The lis pendens is not part of the record on appeal.
Defendant's motion for summary judgment, plaintiff's opposition, and the court order denying summary judgment are not part of the record on appeal.
A bench trial was held on December 8, 2015, before Judge Hector Velazquez. At trial, the judge heard testimony from plaintiff, La Paglia, and Stephen Flatlow, the attorney who conducted title services, on plaintiff's behalf. Defendant testified on his own behalf. Defendant moved for a directed verdict after plaintiff rested, which was denied. After both parties rested, the judge rendered an oral opinion. In his opinion, the judge held that plaintiff was not in material breach for her failure to make a timely deposit. The judge also dismissed defendant's counterclaim.
In addition to his oral opinion, the judge issued a seven-page written opinion, reaffirming that (1) plaintiff was not in material breach for her failure to make the deposit pursuant to the contract; and determining that (2) the contract did not require plaintiff to give written notice of her election to proceed without a mortgage; and (3) equity dictates the court to compel defendant to specifically perform under the terms of the contract and deliver a deed at the time and place scheduled for closing. As a result, the judge entered a judgment of specific performance in favor of plaintiff on December 22, 2015. All other counts in the complaint were dismissed and any request for compensatory damages was denied. This appeal followed.
Following the filing of the notice of appeal, the judge entered an order staying the enforcement of the judgment pending appeal and ordering defendant to post a bond.
Defendant raises the following points on appeal:
POINT I
THE TRIAL COURT ERRED IN GRANTING SPECIFIC PERFORMANCE BECAUSE THE CONTRACT OF SALE WAS VOID AND UNENFORCEABLE AND THE DEFENDANT'S TERMINATION WAS VALID.
A. [PLAINTIFF] COMMITTED A MATERIAL BREACH OF CONTRACT BY FAILING TO MAKE THE DEPOSIT. THEREFORE, THE CONTRACT WAS UNENFORCEABLE AND VALIDLY TERMINATED.
1. [PLAINTIFF] DID NOT PROVIDE CONSIDERATION FOR THE CONTRACT TO PURCHASE THE PROPERTY THEREFORE THE CONTRACT WAS VOID.
2. [PLAINTIFF'S] FAILURE TO MAKE THE DEPOSIT WAS A MATERIAL BREACH OF CONTRACT.

WHAT THIS EXERCISE ASKS
[1] In the opinion excerpt, on what date did the judge enter the judgment of specific performance?
[2] Using the opinion excerpt, state whether each statement agrees with it: (a) Defendant's motion for a directed verdict was granted. (b) The judge's written opinion was seven pages long. (c) The judge awarded plaintiff compensatory damages.
The items that come next play no part here.

ENTRIES SUPPLIED

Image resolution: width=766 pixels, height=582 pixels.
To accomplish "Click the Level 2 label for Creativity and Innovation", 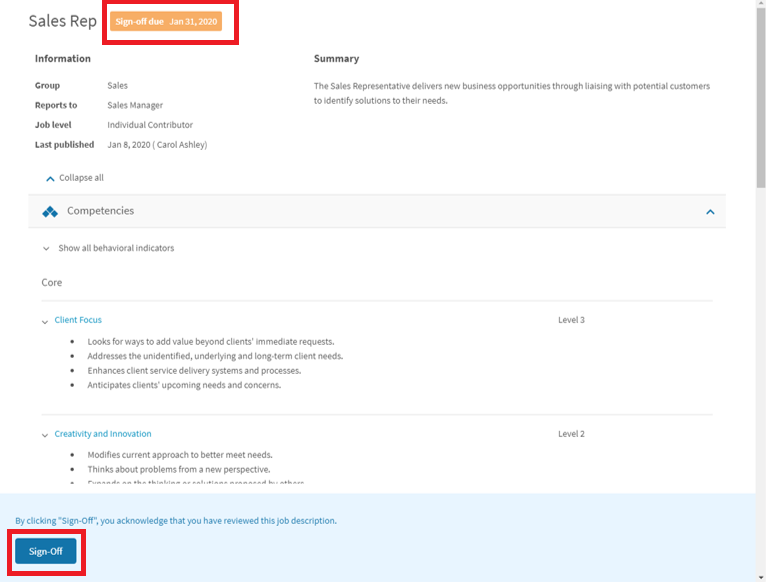I will coord(571,434).
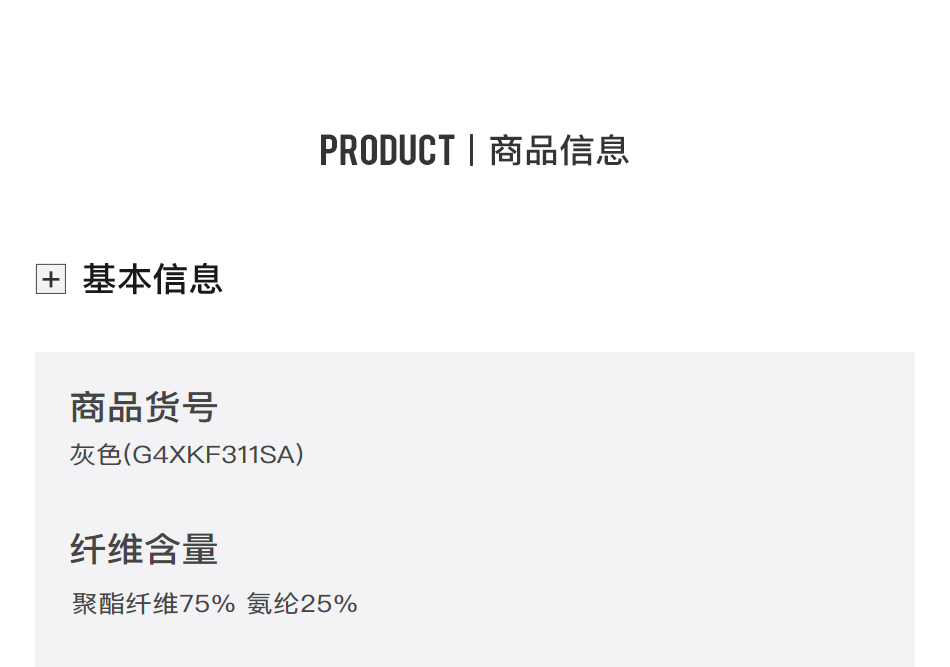Click the vertical divider in the heading

pos(471,150)
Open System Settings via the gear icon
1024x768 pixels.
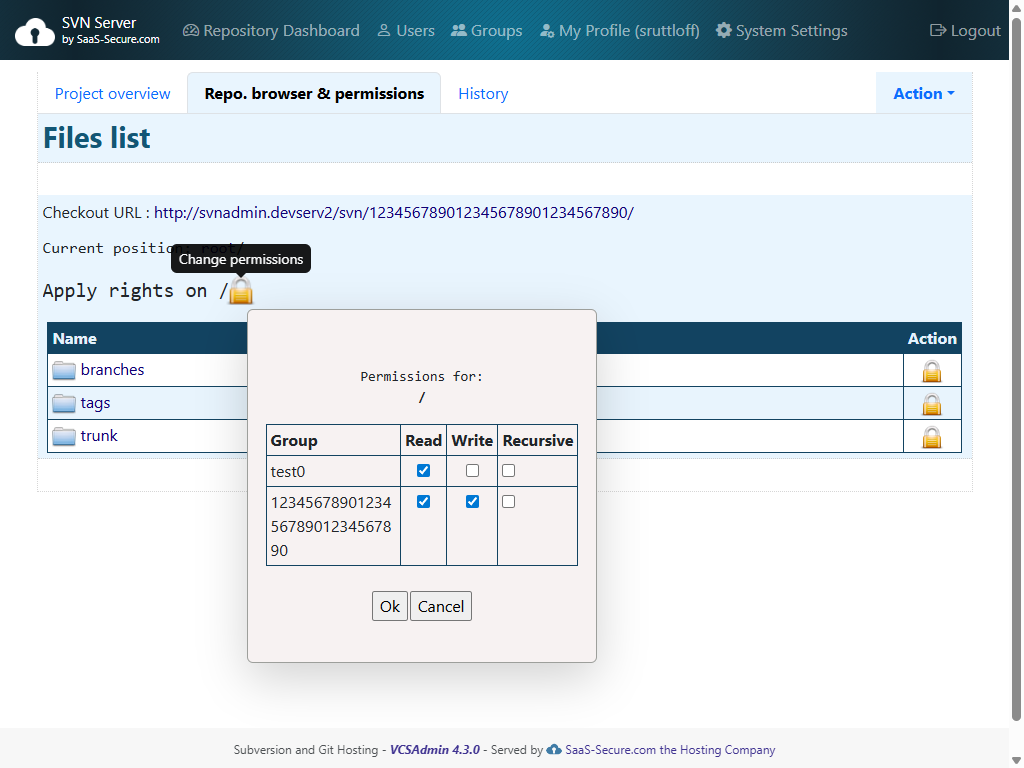(723, 30)
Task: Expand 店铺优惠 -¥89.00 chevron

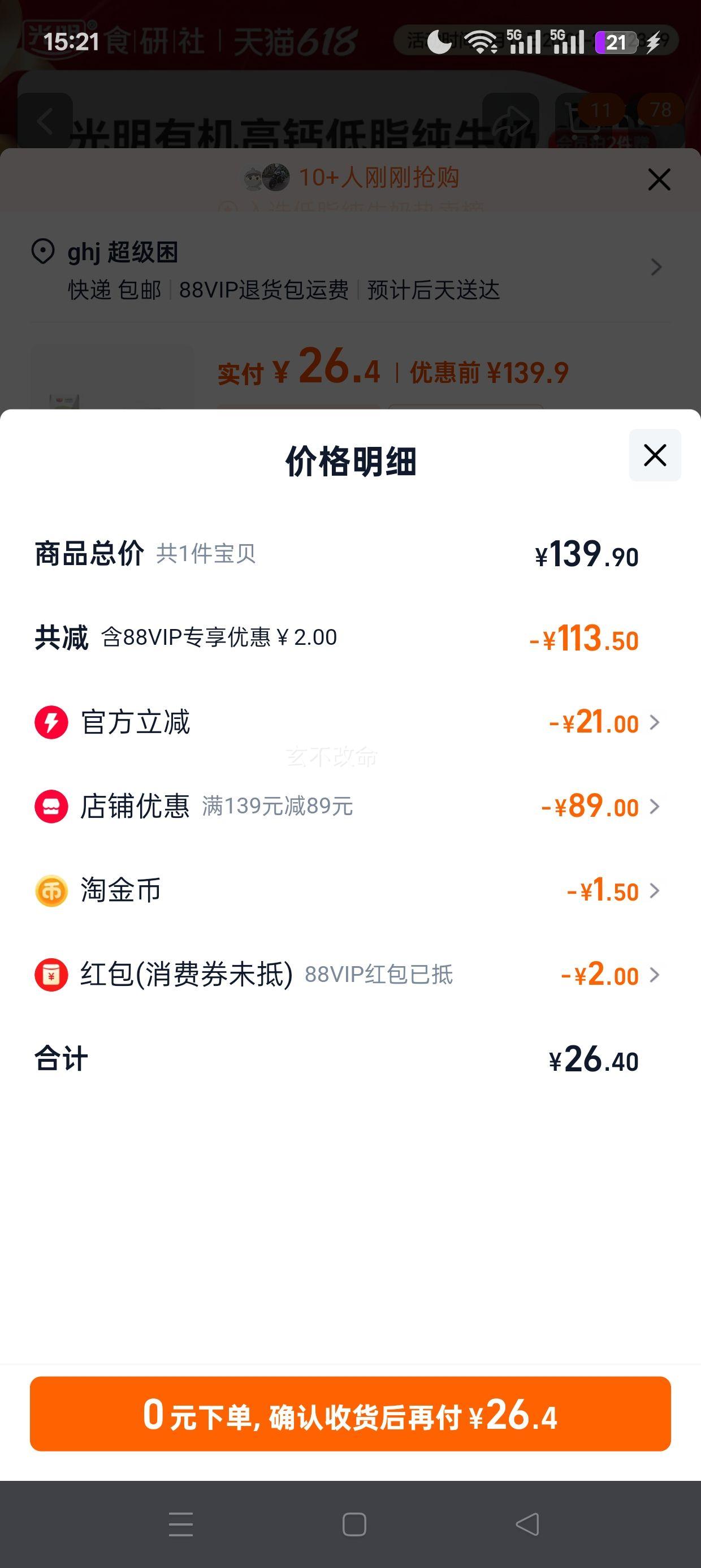Action: [x=655, y=807]
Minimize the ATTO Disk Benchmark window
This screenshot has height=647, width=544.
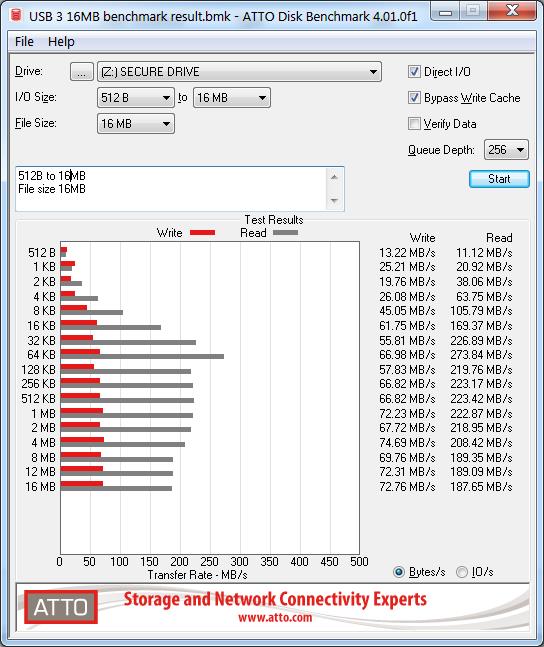point(445,12)
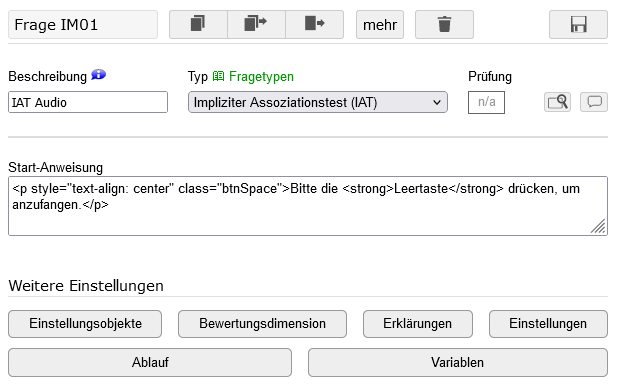625x391 pixels.
Task: Open the Bewertungsdimension section
Action: coord(262,324)
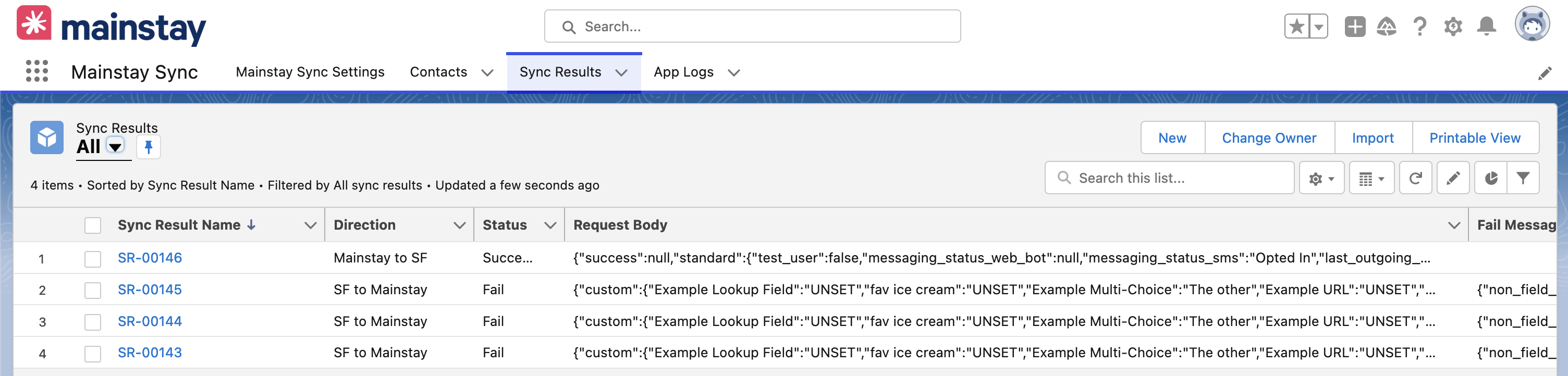This screenshot has width=1568, height=376.
Task: Open list view controls gear dropdown
Action: pos(1321,178)
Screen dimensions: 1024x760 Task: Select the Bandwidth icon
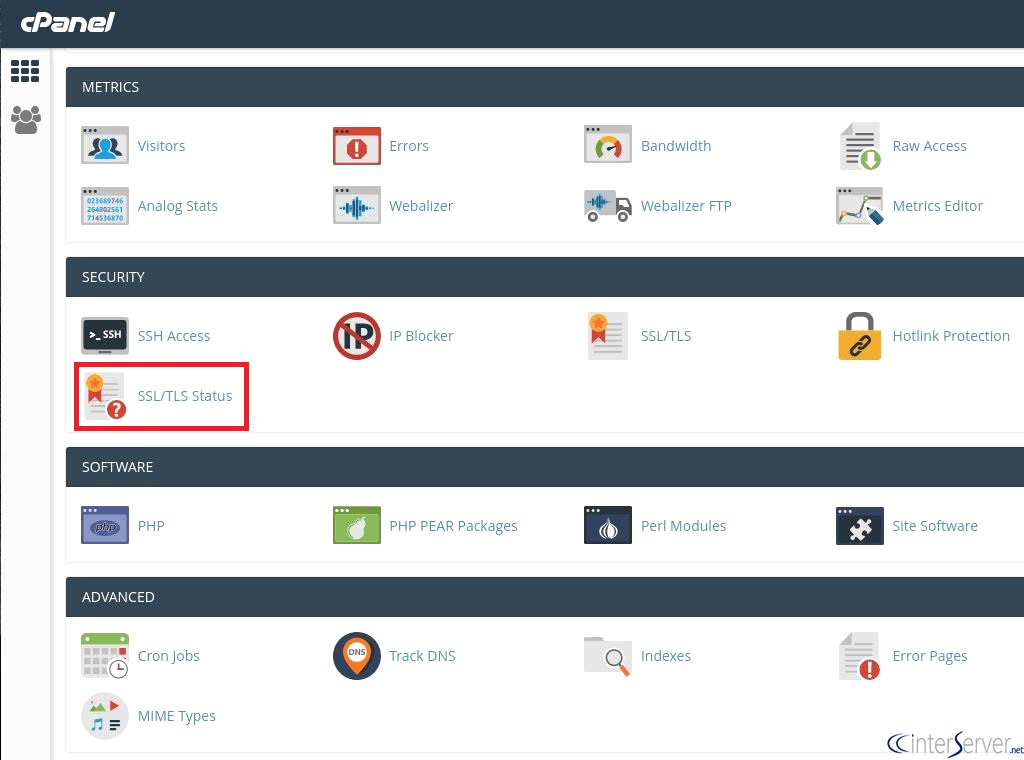(x=608, y=145)
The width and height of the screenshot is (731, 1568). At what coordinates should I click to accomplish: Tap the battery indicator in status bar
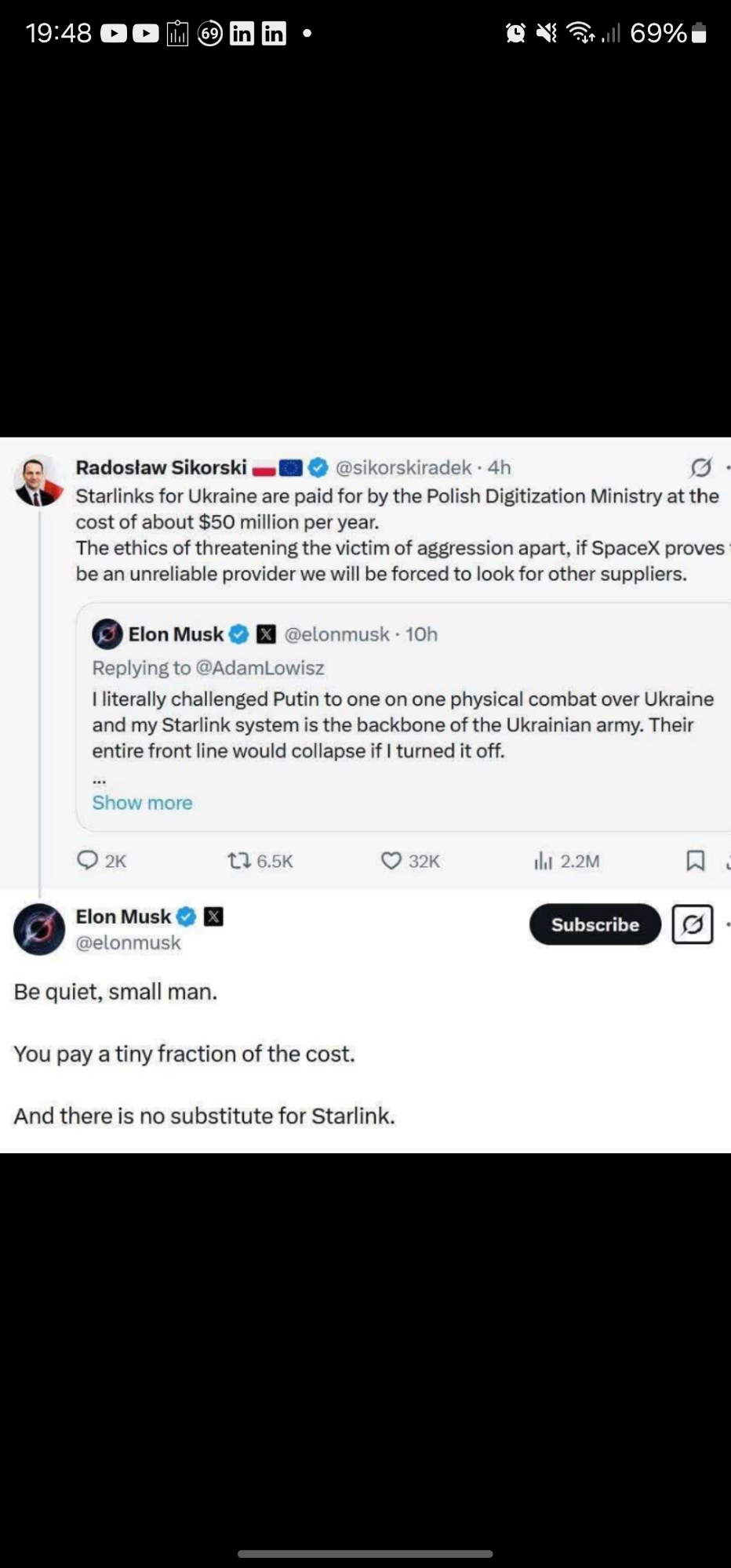700,33
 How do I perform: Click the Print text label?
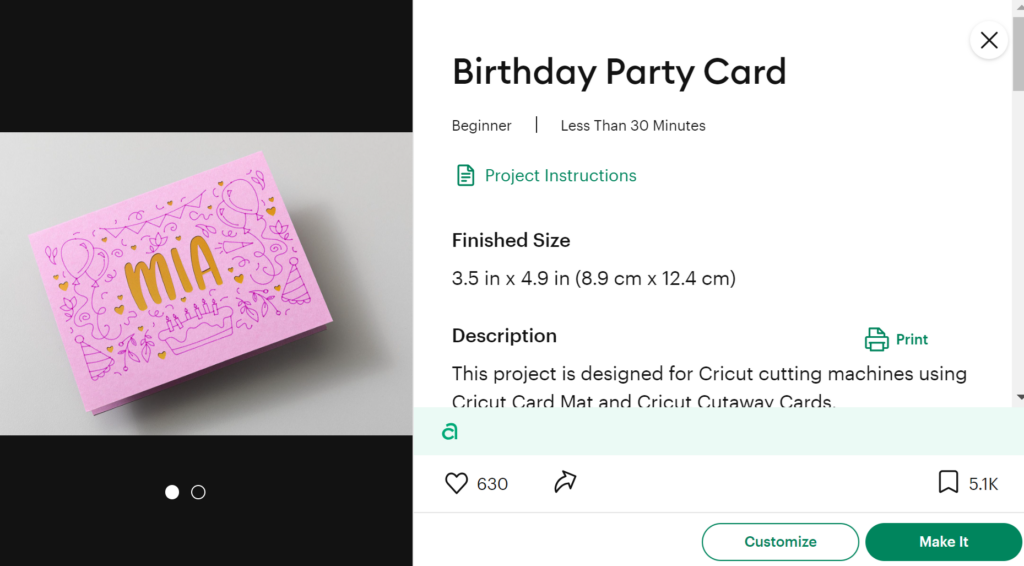point(912,340)
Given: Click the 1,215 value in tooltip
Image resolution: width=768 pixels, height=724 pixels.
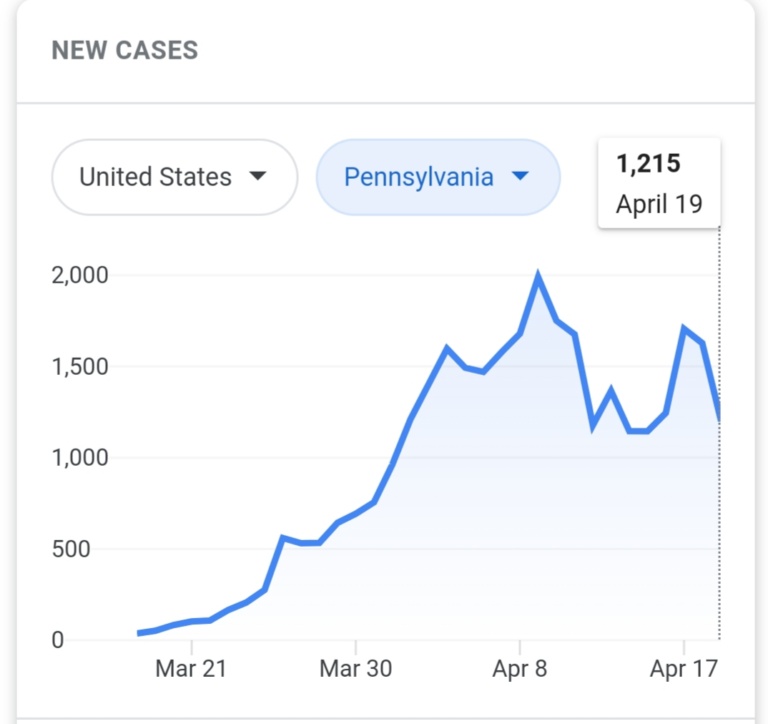Looking at the screenshot, I should click(648, 163).
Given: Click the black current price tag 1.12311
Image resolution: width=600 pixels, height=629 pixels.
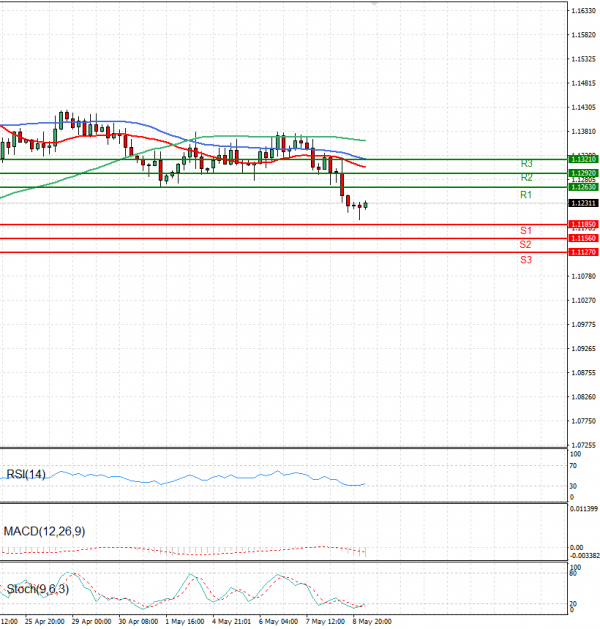Looking at the screenshot, I should (582, 203).
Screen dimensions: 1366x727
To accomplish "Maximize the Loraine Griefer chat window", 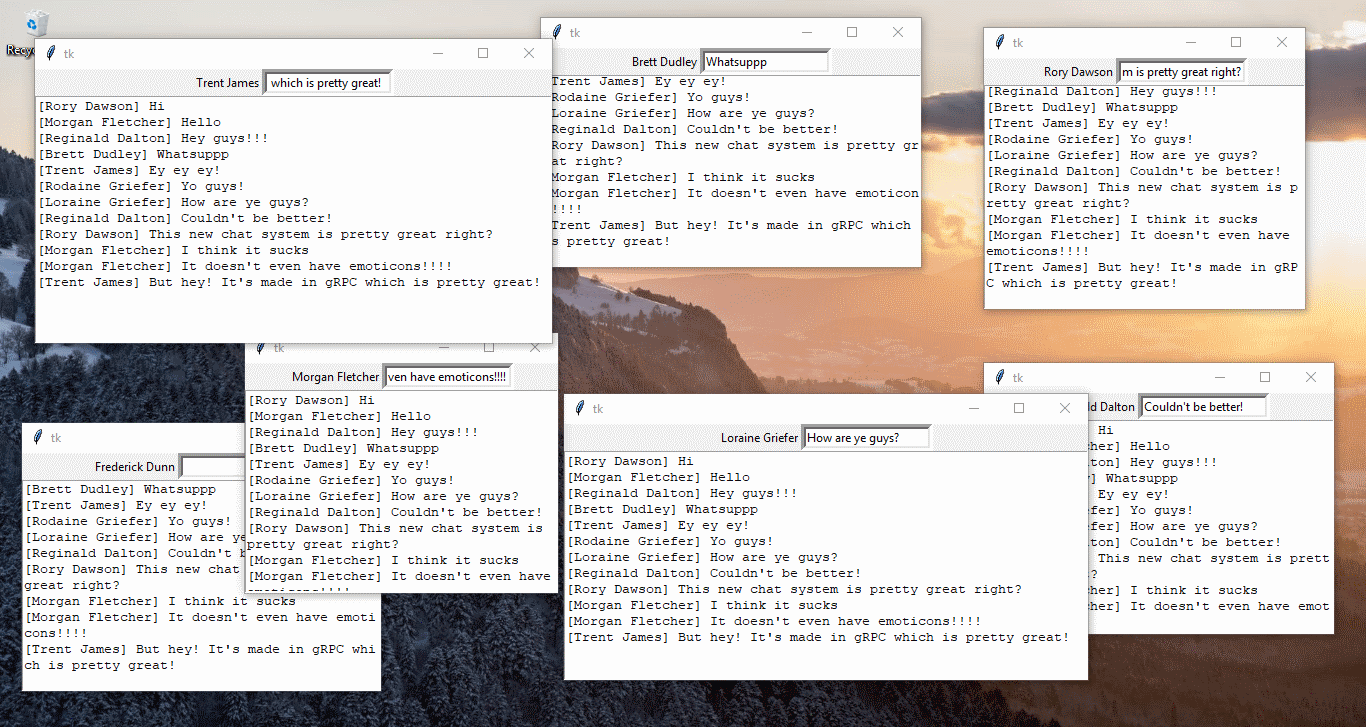I will pos(1019,408).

CORRECT ANSWERS
[1] December 22, 2015.

[2]
(a) No: "Defendant moved for a directed verdict after plaintiff rested, which was denied."
(b) Yes: "the judge issued a seven-page written opinion"
(c) No: "any request for compensatory damages was denied."